Food For Thought: Eat Right to Save Your Brain

Hello Everyone:

Here is more great info on how food impacts our brain health and our ability to avoid dementia.

Conclusions and Relevance: In an older population, a Mediterranean diet supplemented with olive oil or nuts was associated with improved composite measures of cognitive function.

While this study looked at our older population, the same holds true for any age. But what is the real traditional Mediterranean Diet?

Mediterranean Diet?

• The more traditional Mediterranean diet (MedDiet) associated with health improvements is characterized by:

– Limited intake of animal-derived and processed foods

– Consumption of a variety of plant-based foods (fruit, vegetables, some breads, and other whole-    grain cereals, pulses, nuts, and seeds), wine, and olive oil (as the main source of lipids).
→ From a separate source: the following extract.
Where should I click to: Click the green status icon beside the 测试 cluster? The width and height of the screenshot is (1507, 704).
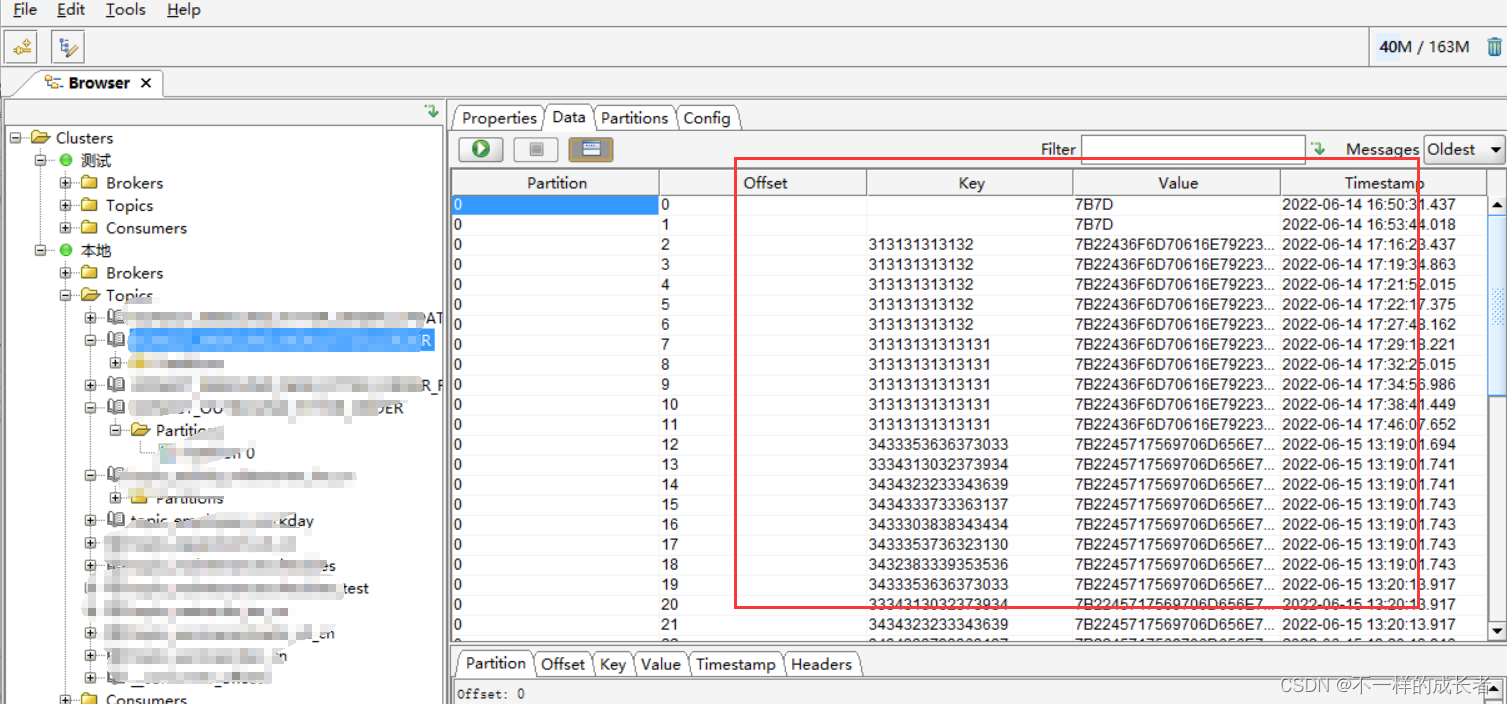point(64,159)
– Am J Clin Nutr 2013;97:369–76.

– Red meat only a few times per month

– Fish once or twice per week

– The Mediterranean dietary pattern is not as strict in guidelines relative to autoimmune diets and those with other nutritional considerations, such as those requiring low oxalate or low sulfur or specific food allergies…and these will require individualized tweaks, but for most of us, the Med Diet is the place to start.

  - Ageing Research Reviews 31 (2016) 80–92

Bottom Line: Invest in reading about how to consume a food pattern associated with the best health benefits overall. Right now, looking at the available science, it appears that the MedDiet is optimal for most of us. The book by Valter Longo, PhD, is the best one out there right now for two reasons: He gets the food part right, plus he adds periods of intermittent fasting to really supercharge this food plan. His book is “The Longevity Diet” and I highly recommend it.